■ Work required
From the forum thread on recording sound for a short film, quote the passage from "I was A. either" up to and including "be greatly appreciate.".

View Full Version : Audio Question For A Short Film


GurBurkEm
02-22-2009, 02:51 PM
Basically a few of the shot are going to require the actors to be far away from the camera. I am looking for a sound man but i want to cover my ass just incase I cant get anyone and I have to get a friend to record the audio.

I was A. either going to use these lavalier mics I have, and rent a transmitter and receiver. But it is risky cause the audio could get screwed easily with any movement and I don't really know what I'm doing with the transmitters and receivers. Or B. I was going to use the Edirol R-09 voice recorder or the Zoom h4 and have both actors hide them in front pockets, and secure the voice recorders down so they don't move. There really is no budget for the film I'm using all my money for mostly equipment and to pay the actors and people who help. Any ideas would be greatly appreciate.


Thanks

Alter Ego Productions
03-01-2009, 01:34 PM
Remember... the closest you can get the mics to the persons mouth is always better. Plan B may work, but I would go with the lavaliers if I was you. The xmtrs and rcvrs aren't difficult to use. Just get them ahead of time and practice with them. Know what the range is and also check for any type of interference that could be present at the location. Make sure you use headphones to monitor the sound during recording.

EddyMoon
03-05-2009, 10:29 AM
just how far from the camera are they?

because you can always just record the audio after filming, if you cant exactly see their lips moving.

M1chae1
03-05-2009, 04:27 PM
just how far from the camera are they?

because you can always just record the audio after filming, if you cant exactly see their lips moving.

That was my question. You could just ADR the dialog.

Alcove Audio
03-15-2009, 03:55 AM
ADR is very difficult to do, even for experienced actors. And you still need a "pilot" track for them, so you will have to capture the dialog anyway.

How far away is "far away"?

Why is it that no one ever wants to pay for sound? Isn't capturing the dialog important? You'll pay the talent, the DP and everyone else, why not get a PSM?

indietalk
03-15-2009, 04:01 AM
Why is it that no one ever wants to pay for sound? Isn't capturing the dialog important? You'll pay the talent, the DP and everyone else, why not get a PSM?
I have no idea. Filmmakers will spend $1500 on a recorder, mic, and boom pole, and have a friend operate it for free and ruin the sound anyway. I think I paid $250/day, and that was for the sound mixer w/equipment AND boom operator for a five (I think) day shoot.

Alcove Audio
03-16-2009, 01:07 AM
I have no idea. Filmmakers will spend $1500 on a recorder, mic, and boom pole, and have a friend operate it for free and ruin the sound anyway. I think I paid $250/day, and that was for the sound mixer w/equipment AND boom operator for a five (I think) day shoot.

A good rule of thumb is that every dollar and minute you spend on production sound will save you ten in audio post.


"Sound is half the experience"

As a Sound Designer/Audio Postproduction Engineer I cannot impress upon filmmakers the importance of quality production sound.

In 2006 I worked on an indie feature, spending over 700 hours on the audio post. ALMOST 300 HOURS WAS SPENT ON CLEANING UP POOR LOCATION SOUND!!! After spending all of that time the dialog for over half of the film was barely passable. We did some ADR but most of the talent was spread out across the country doing other projects so we had to live with what we had.

■ Given data
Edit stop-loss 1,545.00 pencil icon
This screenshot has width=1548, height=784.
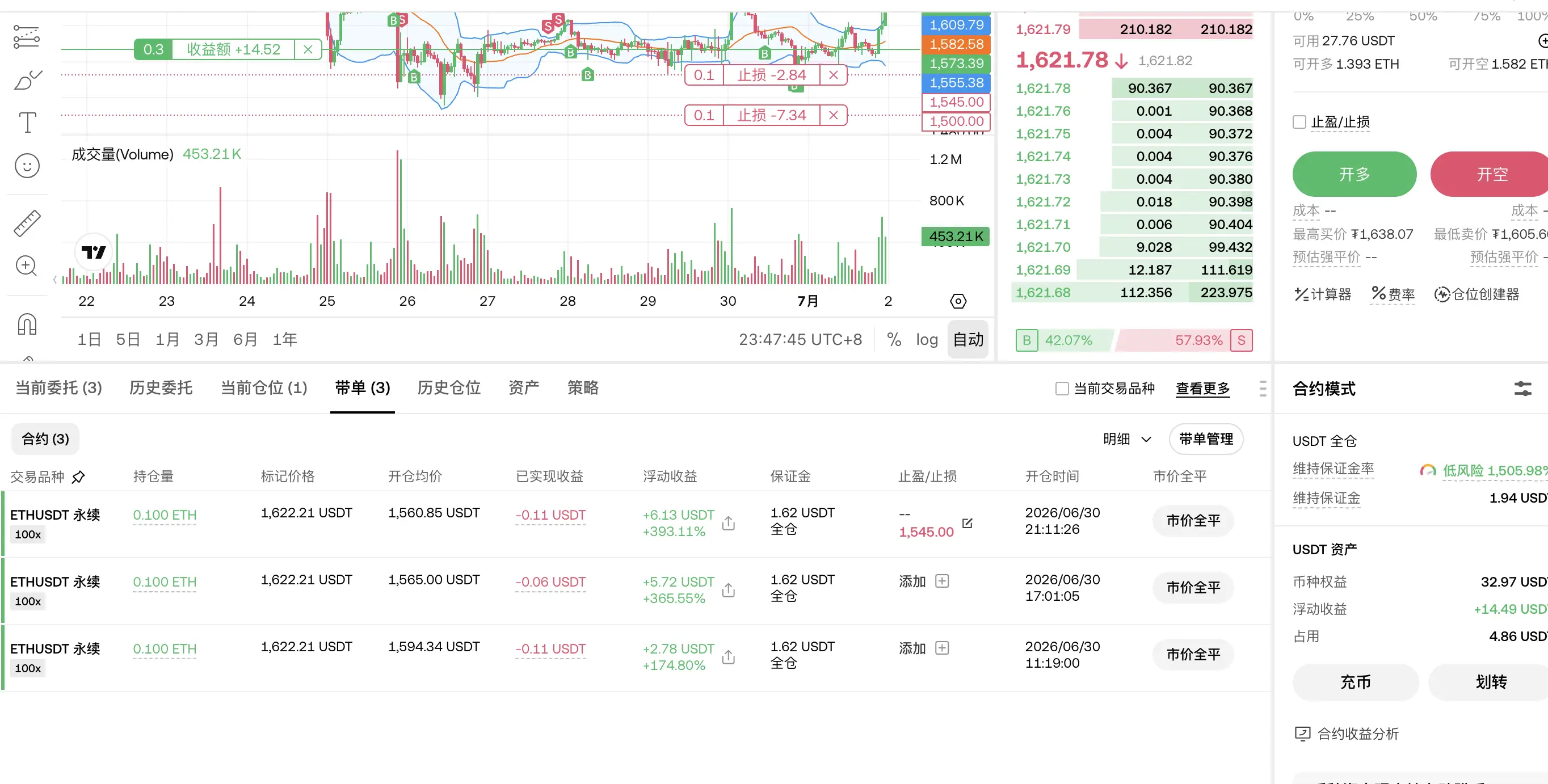pyautogui.click(x=967, y=523)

■ Response to this task
I was A. either going to use these lavalier mics I have, and rent a transmitter and receiver. But it is risky cause the audio could get screwed easily with any movement and I don't really know what I'm doing with the transmitters and receivers. Or B. I was going to use the Edirol R-09 voice recorder or the Zoom h4 and have both actors hide them in front pockets, and secure the voice recorders down so they don't move. There really is no budget for the film I'm using all my money for mostly equipment and to pay the actors and people who help. Any ideas would be greatly appreciate.